A lot of the kids had never listened to the world through a microphone with headphones on and they were absolutely astounded by this. The special needs kids were quite amazing, because they've all got an incredibly different view of the world.Some of them never speak. One teacher told me, 'One of them has started speaking because what you were doing with sound really communicates a different kind of language alternative.' I think some of these children feel intimidated by written language.

It's been a busy few months for Eastley. In addition to his workshops in Yorkshire (which continue this month in the Yorkshire Dales), he has also installed new sound sculptures in Cork and Riga, while holding down a teaching post at Oxford Brookes University. A second album of improvisations with the drum and trumpet duo, Spaceheads, is due out this spring, and in January he performed in a duet with Steve Beresford at a memorial concert for Hugh Davies, performing on two of Davies' invented instruments. I find as I get older I can work faster. I couldn't work this fast when I was thirty years old.

The biggest project that Eastley has been involved with over the past few years, though, is undoubtedly Cape Farewell. Initiated by photographer David Buckland, the project takes artists to the Arctic to see the impacts of global warming first hand. Artists of the calibre of sculptors Antony Gormley and Rachel Whiteread, writer Ian McEwan, dancer Siobhan Davis, and architect Peter Clegg have travelled along with scientists, educationalists and a film crew, from the tip of Norway to the Arctic island of Spitzbergen over the course of three annual expeditions.

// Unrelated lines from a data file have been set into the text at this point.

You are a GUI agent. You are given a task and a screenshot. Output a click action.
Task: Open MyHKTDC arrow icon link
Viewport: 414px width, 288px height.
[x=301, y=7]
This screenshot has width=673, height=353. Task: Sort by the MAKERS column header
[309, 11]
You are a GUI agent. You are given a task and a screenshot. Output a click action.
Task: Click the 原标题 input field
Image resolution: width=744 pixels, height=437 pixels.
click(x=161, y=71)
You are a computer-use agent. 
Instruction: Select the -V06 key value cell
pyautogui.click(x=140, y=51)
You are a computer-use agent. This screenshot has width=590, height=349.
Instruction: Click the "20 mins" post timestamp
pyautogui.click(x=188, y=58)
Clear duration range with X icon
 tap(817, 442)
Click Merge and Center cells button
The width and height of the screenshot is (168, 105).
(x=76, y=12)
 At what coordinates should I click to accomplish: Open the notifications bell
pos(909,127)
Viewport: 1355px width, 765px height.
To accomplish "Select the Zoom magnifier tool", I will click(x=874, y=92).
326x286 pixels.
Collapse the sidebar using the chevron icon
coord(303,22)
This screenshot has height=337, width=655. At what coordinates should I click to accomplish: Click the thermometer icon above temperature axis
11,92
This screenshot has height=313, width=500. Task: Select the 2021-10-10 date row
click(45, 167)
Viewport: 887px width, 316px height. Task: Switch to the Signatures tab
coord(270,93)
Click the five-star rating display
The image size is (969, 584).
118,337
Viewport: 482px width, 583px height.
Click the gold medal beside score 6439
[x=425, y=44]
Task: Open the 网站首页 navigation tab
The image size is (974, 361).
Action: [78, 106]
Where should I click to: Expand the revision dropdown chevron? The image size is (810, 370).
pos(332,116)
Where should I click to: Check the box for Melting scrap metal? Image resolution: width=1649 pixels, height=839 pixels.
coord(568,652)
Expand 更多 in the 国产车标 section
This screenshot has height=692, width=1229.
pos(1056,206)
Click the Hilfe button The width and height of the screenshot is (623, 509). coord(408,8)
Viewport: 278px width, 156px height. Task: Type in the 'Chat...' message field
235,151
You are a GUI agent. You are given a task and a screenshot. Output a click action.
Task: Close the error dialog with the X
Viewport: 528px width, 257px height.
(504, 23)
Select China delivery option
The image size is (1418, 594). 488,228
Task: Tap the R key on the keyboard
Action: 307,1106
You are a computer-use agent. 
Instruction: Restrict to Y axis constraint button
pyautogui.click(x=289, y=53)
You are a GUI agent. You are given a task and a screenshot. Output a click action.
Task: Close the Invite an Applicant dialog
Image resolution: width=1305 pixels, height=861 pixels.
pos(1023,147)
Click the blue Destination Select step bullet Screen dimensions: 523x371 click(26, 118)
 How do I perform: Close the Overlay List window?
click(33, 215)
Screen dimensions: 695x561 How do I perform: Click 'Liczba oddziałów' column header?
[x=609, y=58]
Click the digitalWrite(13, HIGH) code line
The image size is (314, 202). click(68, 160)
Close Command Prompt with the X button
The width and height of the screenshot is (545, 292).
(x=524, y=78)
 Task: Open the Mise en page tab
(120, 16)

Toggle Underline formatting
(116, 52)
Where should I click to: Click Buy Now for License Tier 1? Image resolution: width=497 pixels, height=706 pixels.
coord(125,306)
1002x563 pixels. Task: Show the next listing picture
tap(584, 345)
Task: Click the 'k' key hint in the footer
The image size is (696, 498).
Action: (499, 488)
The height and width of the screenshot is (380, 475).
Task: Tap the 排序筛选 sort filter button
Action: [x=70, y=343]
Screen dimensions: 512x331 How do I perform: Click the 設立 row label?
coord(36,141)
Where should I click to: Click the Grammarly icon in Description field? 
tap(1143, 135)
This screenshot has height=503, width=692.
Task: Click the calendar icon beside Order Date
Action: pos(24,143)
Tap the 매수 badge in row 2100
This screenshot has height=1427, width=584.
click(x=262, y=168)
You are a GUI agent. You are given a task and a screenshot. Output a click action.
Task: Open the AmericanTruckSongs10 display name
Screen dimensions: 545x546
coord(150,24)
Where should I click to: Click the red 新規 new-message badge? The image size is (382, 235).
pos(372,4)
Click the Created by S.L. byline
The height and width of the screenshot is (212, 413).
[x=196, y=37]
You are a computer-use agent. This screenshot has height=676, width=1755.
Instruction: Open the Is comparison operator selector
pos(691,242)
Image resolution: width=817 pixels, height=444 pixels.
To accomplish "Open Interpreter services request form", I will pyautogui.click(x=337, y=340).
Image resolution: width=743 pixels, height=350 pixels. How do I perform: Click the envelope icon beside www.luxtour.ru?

Eastley, who has been on all three voyages, is the only sound artist involved in cape Farewell. It's had a huge impact on me and on the whole way I think. You get addicted to it; people keep going back there. He went armed with a DAT machine, gun microphone and a hydrophone. He recorded the sounds of the ship moving through pack ice, bird calls, a colony of kittiwakes, bearded seal songs, walruses and the sound of glaciers melting. The results form the soundtrack of a recently broadcast BBC4 documentary on the project, Art From The Arctic, and has also been used to accompany Buckland's photographs in a number of exhibitions.

Last December, Eastley made a piece for Cape Farewell's Ice Garden exhibition in Oxford. Working with a team of professional ice sculptors, he constructed two one-hundred-and-fifty kilo blocks of ice from alternating layers of clear ice and stones. As the suspended blocks slowly melted, the stones fell onto an amplified plate of metal. It had a sword of Damocles quality, Eastley remembers. You were waiting for these things to fall. When it was lit up at night, you could see the dripping water, but you couldn't see when a stone fell, so there was suddenly this bang. It was really shocking. It went to the back of your head. The weight of the sculptures meant there were questions about whether they would break. One of them made a really loud bang not long after it was put up. And there was a crack. That's what ice does.When you hear those glaciers, you'll hear a sound like a field gun going off.

Eastley is now developing new works for the next phase of the project that takes the form of a touring exhibition called The Ship. Cape Farewell's mission is to use artists and educationalists to help get the message of climate change across. The Arctic melt rate has had to be revised upwards over recent years. If the ice-cap continues to melt, it will contribute to sea level rise and also to a feedback effect which will amplify the effect of warming further as the Earth loses its reflectivity and absorbs more heat from the sun. Within decades, accelerated warming, with its catastrophic impact, could become irreversible.

The challenge is to make a piece of work that has something of this in it. All the artists are dealing with it in different ways and are combining things when they can. There were some great conversations on the boat with all these people. It was a really stimulating place to be a focus on these problems.

I couldn't say that art will solve everything.It won't solve anything, he continues. But there was a feeling that there has to be a kind of amalgamation of everybody - artists, politicians - all looking in the same direction. First, you have to convince people that it's happening then, second, what can you do about it and how long have you got?